William Shakespeare is one of the greatest writers and playwrights in English literature. He is considered as the ‘father of English literature’ because of his immense contribution to the language of English. He is often called England’s national poet and the “Bard of Avon”.[Places associated with great personalities become famous as the persons themselves.
As Shakespeare was a great playwright also, the globe theatre of William Shakespeare needs a special mention. The Globe Theatre situated in the Southward district eastwards as far as Porter Street and from Park Street southwards as far as the back of Gatehouse Square in London is associated with the great playwright William Shakespeare.

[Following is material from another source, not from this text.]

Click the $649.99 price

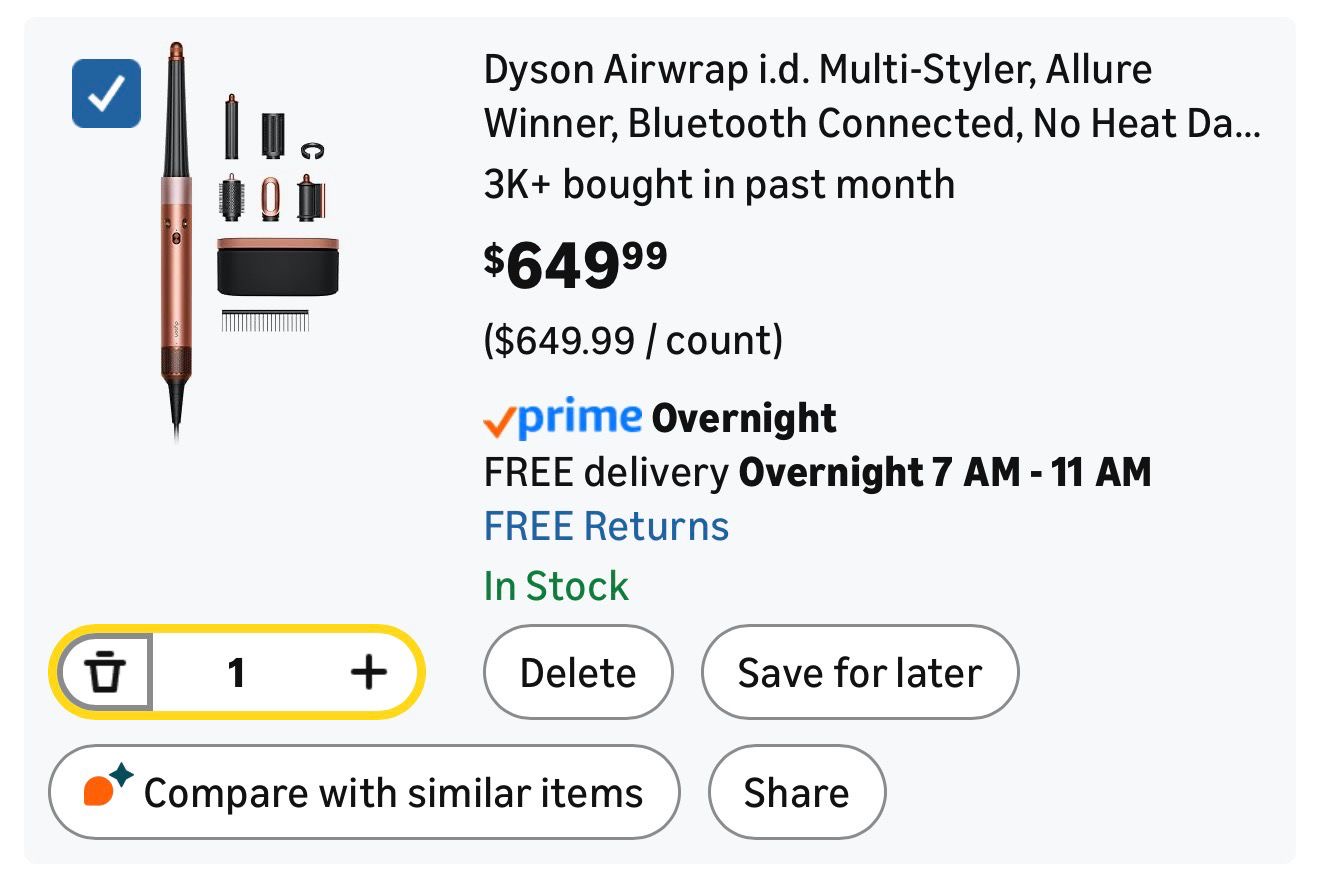575,263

It remained unknown until discovered in 1989. It was not only one of most famous playhouse’s of all time, but the play house where Shakespeare was able to perform many of his greatest plays. The Theatre became as famous as he was during those times.
Globe Theatre History
To trace the history of the globe theater, commonly and in short called ‘globe’, there were several shareholders who owned their respective shares of the globe. Shakespeare himself was one of the co-owners. Two of the six Globe shareholders, Richard Burbage and his brother Cuthbert Burbage, owned double shares of the whole, or 25% each; the other four men, Shakespeare, John Heminges, Augustine Phillips, and Thomas Pope, owned a single share, or 12.5%.
As a result of these attempts, the theatre was opened in 1599. It became one of the most money-making play houses of those times contributing much to art, literature and theatrics. The theatre is said to have been built by Cuthbert Burbage, brother of the famous Shakespearean actor Robert Burbage and son of James Burbage.
As regarding the capacity and structure of the theatre, had a total capacity of between 2,000 and 3,000 spectators. There was no lighting facility availability and therefore, plays were conducted during the day time. Acoustics were poor and the actors were compelled by circumstances to shout their lines, stress their enunciation, and engage in exaggerated theatrical gestures.
Elizabethan Era Audience
The theatre had a stage which was a level platform about 43 feet in width some 27 or 28 feet deep that was raised about five feet off the ground. The theatre operated outside the jurisdiction of the city officials and bureaucracy although the same was condemned by the London authorities. The audience was well educated and mostly those sections of the population who enjoyed a high status in the society.
The plays which were performed here were Julius Caesar, were Hamlet (1600-1601), Twelfth Night Or What You Will (1601), Richard II (February 7th 1601) Troilus and Cressida (1601-1602), All’s Well That Ends Well (circa 1602), Timon of Athens (c1604), King Lear (1605), Macbeth (1606), Pericles, Prince of Tyre (1607) possibly The Tempest in 1610, The Two Noble Kinsmen in 1611, Shakespeare’s “lost” play Cardenio in 1612 and Henry VIII in 1613.
This globe theatre was destroyed by fire on 29 June 1613. A new one i.e. a second globe theatre was built on the same site by June 1614. But it was closed in 1642. However, A modern reconstruction of the Globe, named “Shakespeare’s Globe” was opened in 1997. It is built on the London Borough of Southwark, on the south bank of the River Thames.